Leur avocat, Gerry Liston, membre l’ONG britannique Global Legal Action Network (Glan), espère de la CEDH une décision « qui agirait comme un traité contraignant imposé par la Cour » aux États et leur intimerait « d’accélérer leurs efforts pour atténuer le changement climatique ».

« D’un point de vue juridique, ça changerait la donne », juge-t-il, alors qu’en Europe comme ailleurs les tribunaux sont de plus en plus sollicités contre l’inaction climatique des gouvernements ou les politiques polluantes des entreprises (voir encadré).

À Strasbourg, siège la CEDH, l’affaire est prise au sérieux : classée « prioritaire », elle va en plus être débattue devant la formation la plus solennelle de la Cour, la Grande chambre, composée de 17 juges. Car si la CEDH a produit, depuis trois décennies, de nombreuses décisions en lien avec l’environnement, c’est la première fois qu’elle se penche spécifiquement sur le réchauffement climatique.

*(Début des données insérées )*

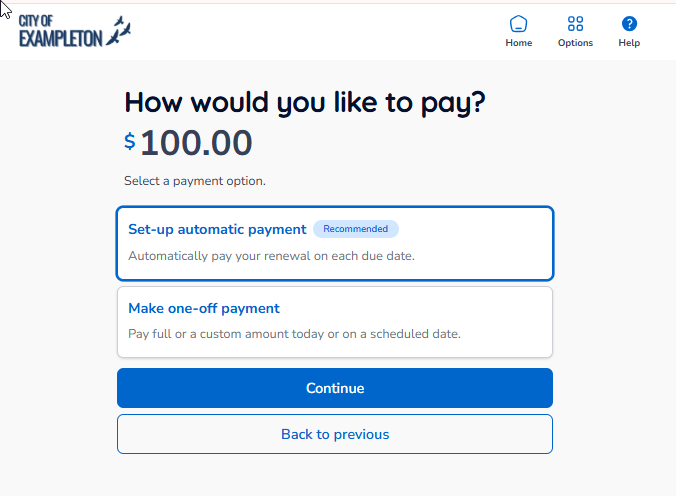Click the Home text label
The image size is (676, 496).
[x=519, y=43]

Mais avant de se prononcer sur le fond, la Cour examinera en premier lieu la recevabilité de la requête, qui implique le respect de critères stricts sur lesquels de nombreux dossiers se sont désagrégés par le passé, y compris en matière environnementale. Et dans la procédure intentée par les six Portugais, la question devrait être vivement débattue.

La CEDH exige habituellement que les requérants aient épuisé les voies de recours devant les tribunaux nationaux avant de se tourner vers elle. Or ici, les six plaignants ont directement saisi l’institution : conduire des procédures distinctes dans chacun des 32 États visés représenterait selon eux une « charge excessive et disproportionnée », dont ils se sont donc dispensés.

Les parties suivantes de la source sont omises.